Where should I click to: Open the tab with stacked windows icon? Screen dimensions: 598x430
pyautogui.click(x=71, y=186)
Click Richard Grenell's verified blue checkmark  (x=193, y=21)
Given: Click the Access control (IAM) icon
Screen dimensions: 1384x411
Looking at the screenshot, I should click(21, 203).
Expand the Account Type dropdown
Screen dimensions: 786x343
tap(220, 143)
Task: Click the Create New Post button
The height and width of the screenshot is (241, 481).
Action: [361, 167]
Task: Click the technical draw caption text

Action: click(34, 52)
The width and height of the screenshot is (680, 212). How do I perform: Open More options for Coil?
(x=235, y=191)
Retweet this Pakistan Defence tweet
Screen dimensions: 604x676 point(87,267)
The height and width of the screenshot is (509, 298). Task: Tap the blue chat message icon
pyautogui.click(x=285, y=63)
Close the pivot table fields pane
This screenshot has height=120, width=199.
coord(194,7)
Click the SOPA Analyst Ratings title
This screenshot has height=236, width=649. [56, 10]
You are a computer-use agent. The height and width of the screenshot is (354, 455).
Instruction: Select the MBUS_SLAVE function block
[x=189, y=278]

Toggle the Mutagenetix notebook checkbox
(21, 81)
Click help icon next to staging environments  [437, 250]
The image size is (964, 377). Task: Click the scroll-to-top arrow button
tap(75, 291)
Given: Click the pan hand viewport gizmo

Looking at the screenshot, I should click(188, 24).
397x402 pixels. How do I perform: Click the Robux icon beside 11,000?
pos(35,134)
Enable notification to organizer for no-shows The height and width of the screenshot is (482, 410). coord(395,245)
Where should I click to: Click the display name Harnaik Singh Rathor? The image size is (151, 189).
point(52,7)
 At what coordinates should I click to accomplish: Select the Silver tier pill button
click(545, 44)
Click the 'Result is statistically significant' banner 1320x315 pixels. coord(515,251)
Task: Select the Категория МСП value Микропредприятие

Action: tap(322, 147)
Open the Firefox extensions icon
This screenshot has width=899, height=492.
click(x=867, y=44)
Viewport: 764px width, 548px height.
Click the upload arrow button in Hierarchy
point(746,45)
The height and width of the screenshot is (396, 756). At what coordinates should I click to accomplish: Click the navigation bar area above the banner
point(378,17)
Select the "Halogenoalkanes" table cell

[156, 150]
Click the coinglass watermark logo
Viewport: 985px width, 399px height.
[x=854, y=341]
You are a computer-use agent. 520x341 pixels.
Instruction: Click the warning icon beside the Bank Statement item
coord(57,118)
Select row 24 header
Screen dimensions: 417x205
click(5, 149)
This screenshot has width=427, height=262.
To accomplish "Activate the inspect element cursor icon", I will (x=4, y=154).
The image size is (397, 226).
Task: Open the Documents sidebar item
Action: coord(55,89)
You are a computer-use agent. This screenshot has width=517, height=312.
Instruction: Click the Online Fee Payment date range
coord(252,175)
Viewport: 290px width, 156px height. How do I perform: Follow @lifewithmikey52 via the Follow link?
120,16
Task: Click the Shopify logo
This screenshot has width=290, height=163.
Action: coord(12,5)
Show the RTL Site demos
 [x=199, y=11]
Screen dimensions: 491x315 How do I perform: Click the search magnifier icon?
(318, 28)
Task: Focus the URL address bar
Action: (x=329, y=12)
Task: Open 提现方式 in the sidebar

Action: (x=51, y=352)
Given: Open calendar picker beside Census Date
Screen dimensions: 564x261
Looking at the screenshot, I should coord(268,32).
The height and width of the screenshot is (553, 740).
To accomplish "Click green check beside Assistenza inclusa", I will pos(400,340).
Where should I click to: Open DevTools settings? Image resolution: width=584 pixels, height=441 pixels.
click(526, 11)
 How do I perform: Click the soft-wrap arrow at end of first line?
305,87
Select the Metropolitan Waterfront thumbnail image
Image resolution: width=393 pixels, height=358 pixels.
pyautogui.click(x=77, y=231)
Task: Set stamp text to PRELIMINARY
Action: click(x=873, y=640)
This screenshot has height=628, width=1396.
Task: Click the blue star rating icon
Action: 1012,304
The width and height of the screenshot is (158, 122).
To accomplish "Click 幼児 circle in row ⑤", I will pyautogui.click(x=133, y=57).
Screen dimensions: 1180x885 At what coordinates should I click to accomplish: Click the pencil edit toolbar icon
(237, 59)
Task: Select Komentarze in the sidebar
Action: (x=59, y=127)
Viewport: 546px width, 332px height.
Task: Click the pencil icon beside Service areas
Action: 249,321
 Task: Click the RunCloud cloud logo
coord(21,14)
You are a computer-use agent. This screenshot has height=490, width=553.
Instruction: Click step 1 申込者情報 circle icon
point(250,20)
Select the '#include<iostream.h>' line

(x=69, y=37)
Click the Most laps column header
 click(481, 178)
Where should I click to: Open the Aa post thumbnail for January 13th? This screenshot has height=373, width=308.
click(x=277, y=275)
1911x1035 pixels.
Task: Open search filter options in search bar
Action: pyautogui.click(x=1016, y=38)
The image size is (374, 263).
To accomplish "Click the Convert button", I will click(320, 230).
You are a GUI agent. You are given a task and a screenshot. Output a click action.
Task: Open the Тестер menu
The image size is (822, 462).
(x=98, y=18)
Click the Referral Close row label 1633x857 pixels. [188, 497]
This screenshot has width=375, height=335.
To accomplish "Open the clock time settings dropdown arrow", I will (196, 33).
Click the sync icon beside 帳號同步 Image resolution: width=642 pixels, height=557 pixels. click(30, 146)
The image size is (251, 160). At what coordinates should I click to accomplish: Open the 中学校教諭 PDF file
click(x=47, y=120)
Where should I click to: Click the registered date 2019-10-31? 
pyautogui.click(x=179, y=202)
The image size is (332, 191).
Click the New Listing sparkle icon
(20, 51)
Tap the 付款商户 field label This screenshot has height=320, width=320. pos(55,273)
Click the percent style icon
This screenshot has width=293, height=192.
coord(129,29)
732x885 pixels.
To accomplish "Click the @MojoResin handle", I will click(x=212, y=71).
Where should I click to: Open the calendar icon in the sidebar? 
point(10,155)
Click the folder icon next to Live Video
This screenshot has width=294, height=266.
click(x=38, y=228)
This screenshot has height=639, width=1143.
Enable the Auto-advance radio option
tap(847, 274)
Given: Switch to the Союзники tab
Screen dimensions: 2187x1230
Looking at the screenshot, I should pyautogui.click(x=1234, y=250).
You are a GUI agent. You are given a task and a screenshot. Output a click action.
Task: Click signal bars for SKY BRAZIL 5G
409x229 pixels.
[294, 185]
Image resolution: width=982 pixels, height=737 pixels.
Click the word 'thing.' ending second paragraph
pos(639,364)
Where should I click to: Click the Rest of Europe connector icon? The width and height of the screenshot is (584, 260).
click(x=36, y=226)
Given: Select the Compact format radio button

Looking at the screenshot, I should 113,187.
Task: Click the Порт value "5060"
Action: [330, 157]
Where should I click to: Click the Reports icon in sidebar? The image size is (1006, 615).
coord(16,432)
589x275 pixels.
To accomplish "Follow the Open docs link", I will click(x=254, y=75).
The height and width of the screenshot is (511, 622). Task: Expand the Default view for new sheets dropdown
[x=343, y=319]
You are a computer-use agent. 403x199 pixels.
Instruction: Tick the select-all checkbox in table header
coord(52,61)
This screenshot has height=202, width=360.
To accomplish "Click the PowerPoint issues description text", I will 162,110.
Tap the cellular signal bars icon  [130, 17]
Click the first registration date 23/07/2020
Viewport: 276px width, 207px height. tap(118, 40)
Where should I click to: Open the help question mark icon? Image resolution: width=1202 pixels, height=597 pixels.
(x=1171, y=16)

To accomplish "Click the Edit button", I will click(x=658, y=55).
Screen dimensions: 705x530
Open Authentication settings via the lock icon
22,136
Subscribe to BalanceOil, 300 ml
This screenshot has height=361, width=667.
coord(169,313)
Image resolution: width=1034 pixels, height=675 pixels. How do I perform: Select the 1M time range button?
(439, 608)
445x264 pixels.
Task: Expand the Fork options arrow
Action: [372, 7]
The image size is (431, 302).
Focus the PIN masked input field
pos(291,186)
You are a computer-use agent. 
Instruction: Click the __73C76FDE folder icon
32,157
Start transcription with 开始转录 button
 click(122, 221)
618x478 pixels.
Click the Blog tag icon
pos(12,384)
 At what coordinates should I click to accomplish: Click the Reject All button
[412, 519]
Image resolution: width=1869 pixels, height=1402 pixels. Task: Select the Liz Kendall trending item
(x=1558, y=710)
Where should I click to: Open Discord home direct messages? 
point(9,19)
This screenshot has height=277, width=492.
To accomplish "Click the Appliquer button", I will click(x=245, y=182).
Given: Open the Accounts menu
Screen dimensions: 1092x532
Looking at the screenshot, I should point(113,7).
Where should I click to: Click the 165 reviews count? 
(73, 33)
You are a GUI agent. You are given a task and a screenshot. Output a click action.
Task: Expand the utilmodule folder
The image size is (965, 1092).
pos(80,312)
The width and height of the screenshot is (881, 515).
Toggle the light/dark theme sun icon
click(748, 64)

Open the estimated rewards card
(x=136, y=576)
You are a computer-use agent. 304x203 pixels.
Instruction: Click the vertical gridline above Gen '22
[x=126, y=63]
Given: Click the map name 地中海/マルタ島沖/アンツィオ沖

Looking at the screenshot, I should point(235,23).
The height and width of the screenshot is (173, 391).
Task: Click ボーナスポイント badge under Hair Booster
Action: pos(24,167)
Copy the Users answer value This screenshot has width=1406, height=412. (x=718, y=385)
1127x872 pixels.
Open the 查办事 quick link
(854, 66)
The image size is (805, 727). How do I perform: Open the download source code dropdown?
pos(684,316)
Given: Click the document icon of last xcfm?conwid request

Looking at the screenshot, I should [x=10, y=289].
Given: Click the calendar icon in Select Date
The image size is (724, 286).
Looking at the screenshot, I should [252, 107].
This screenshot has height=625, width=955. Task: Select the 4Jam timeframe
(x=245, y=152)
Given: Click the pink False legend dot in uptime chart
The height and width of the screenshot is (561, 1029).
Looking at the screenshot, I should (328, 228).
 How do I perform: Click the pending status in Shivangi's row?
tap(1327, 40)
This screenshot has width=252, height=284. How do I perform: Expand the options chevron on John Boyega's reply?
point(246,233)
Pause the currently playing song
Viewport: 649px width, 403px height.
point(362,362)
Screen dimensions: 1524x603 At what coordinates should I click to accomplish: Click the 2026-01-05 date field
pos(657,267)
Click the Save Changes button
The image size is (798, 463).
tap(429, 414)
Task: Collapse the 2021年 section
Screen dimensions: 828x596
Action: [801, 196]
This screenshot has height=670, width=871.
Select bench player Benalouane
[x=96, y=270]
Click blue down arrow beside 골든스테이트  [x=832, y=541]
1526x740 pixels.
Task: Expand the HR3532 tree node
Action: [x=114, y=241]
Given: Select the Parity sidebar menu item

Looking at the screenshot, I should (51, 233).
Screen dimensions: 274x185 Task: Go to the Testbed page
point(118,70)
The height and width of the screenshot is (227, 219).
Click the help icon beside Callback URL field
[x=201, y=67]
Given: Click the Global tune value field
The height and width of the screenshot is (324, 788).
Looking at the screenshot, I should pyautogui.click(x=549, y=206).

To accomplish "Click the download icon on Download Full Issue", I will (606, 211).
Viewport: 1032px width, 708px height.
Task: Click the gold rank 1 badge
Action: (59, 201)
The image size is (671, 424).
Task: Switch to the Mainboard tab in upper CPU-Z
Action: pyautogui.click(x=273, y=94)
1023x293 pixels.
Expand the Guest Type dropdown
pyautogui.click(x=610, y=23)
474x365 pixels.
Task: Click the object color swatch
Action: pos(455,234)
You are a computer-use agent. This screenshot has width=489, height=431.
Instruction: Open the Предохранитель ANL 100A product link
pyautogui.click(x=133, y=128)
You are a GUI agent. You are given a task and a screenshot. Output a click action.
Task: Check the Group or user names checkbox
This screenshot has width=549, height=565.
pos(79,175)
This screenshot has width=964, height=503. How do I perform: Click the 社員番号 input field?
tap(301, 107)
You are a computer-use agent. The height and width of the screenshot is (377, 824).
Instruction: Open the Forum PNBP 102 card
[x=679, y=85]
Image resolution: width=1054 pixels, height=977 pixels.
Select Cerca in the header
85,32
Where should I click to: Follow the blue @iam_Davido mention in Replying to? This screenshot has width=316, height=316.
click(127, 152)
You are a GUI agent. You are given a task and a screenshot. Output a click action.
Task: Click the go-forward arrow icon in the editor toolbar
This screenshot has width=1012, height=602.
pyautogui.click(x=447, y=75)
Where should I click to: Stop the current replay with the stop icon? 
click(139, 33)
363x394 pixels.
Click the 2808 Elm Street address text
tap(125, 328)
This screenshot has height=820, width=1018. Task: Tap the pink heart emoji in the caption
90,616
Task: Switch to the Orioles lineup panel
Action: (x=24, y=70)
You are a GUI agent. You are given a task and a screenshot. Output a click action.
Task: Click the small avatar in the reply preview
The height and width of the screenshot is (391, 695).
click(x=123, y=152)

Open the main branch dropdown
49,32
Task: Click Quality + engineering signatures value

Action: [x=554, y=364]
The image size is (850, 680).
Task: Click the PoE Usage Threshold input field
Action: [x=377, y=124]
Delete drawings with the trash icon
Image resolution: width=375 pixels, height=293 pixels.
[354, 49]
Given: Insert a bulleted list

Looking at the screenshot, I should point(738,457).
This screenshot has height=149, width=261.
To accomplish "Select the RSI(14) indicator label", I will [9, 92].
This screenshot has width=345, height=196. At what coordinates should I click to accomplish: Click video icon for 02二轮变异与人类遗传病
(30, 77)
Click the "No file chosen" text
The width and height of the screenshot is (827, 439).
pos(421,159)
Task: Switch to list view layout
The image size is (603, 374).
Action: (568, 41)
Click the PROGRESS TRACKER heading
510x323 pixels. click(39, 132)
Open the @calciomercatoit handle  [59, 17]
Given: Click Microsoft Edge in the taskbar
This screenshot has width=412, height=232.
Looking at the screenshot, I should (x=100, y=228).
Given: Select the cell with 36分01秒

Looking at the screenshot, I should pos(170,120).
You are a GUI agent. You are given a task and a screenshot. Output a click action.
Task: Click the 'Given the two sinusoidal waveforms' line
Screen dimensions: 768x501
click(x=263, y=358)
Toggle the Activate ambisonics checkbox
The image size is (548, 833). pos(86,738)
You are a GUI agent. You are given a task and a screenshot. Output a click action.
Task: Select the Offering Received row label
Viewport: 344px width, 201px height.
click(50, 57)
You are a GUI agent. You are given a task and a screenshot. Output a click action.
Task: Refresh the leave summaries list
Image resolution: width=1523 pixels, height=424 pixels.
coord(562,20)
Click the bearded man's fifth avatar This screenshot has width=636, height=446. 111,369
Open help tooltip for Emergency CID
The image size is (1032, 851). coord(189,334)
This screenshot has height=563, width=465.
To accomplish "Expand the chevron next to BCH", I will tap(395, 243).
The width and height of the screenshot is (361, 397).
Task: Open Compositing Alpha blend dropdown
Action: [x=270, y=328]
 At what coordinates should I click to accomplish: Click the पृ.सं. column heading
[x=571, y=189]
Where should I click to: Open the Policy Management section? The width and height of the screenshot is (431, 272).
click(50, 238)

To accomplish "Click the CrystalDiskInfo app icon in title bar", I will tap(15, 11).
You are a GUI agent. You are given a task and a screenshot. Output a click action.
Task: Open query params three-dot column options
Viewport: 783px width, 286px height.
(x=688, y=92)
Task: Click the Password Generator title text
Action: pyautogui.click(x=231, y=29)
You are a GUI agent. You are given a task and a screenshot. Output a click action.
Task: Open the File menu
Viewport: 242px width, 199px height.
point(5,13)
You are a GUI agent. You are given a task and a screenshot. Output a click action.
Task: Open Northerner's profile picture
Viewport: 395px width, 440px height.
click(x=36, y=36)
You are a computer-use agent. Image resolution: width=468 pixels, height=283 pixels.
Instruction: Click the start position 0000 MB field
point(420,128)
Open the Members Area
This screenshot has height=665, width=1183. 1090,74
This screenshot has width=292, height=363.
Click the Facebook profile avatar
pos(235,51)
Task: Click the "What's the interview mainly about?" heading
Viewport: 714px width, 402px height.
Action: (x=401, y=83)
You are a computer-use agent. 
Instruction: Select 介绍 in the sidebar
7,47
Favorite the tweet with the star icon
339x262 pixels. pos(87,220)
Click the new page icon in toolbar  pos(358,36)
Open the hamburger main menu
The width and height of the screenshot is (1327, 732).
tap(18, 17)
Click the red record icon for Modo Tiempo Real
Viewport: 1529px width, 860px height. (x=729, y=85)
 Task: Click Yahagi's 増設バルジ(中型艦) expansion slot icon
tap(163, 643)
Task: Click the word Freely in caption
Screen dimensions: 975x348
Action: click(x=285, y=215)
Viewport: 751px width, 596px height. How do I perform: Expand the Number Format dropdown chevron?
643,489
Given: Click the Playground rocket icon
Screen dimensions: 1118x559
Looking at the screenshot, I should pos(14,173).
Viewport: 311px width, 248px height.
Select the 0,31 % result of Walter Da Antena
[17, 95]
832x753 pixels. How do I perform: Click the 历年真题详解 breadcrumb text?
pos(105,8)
────────────────────────────────────────
AIM OF THE TASK:
Only the lines holding the string "Close" are needed; copy each of them from the material above.

YOUR RESPONSE:
Close the pivot table fields pane
Click the Referral Close row label 1633x857 pixels. [188, 497]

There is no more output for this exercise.